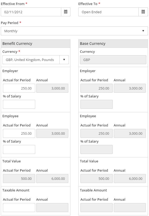The width and height of the screenshot is (149, 216).
Task: Click Total Value Annual field in Benefit Currency
Action: pos(52,179)
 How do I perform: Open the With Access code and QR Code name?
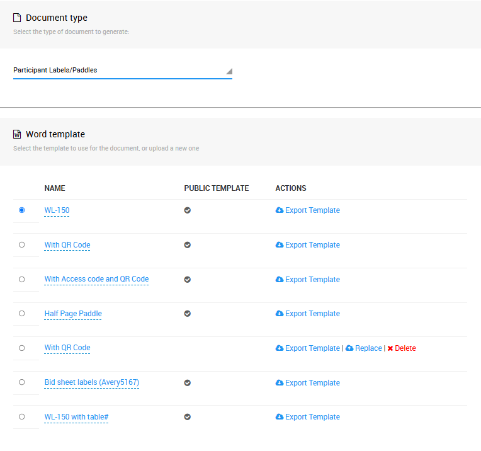point(96,279)
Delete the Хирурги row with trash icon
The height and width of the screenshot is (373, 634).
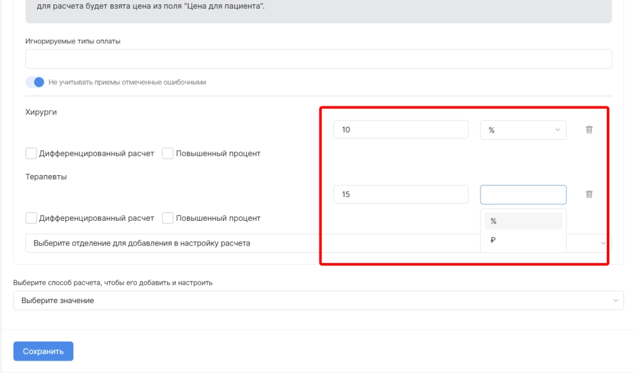[x=589, y=130]
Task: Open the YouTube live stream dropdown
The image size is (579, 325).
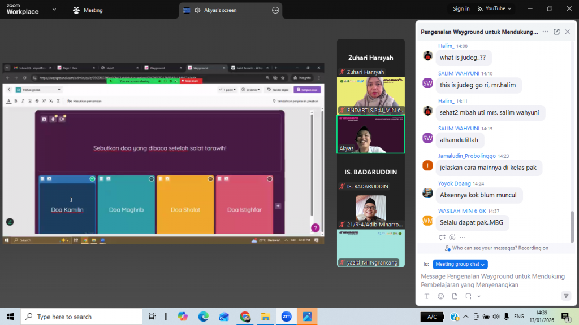Action: pos(495,8)
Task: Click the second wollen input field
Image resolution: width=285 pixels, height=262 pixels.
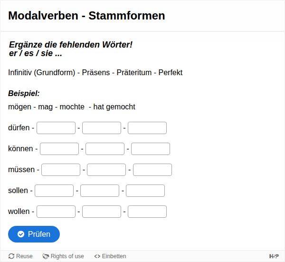Action: [x=102, y=212]
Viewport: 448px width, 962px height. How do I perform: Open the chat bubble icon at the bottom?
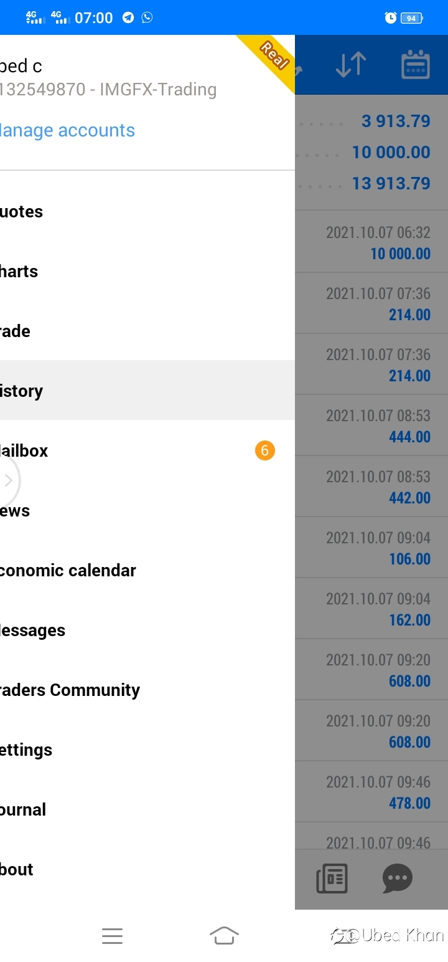point(397,879)
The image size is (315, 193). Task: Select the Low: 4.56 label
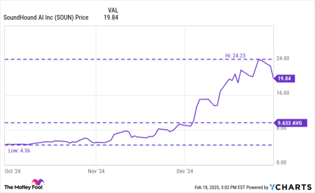(x=19, y=150)
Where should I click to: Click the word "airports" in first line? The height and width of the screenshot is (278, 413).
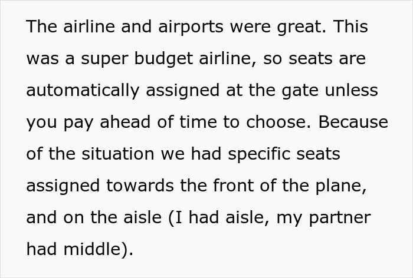[191, 28]
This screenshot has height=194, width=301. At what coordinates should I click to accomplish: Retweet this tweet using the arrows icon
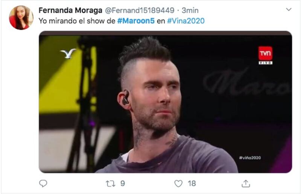111,183
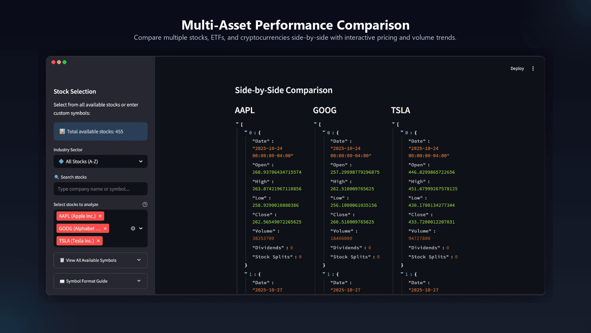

Problem. Please copy the data above word for word, but only from the line that contains "Where should I" through the final line, both included, and without the pictures.

Result.
Where should I click to: Click the word "airports" in first line? The height and width of the screenshot is (278, 413).
[191, 28]
This screenshot has height=194, width=301. At what coordinates should I click to accomplish: Retweet this tweet using the arrows icon
111,183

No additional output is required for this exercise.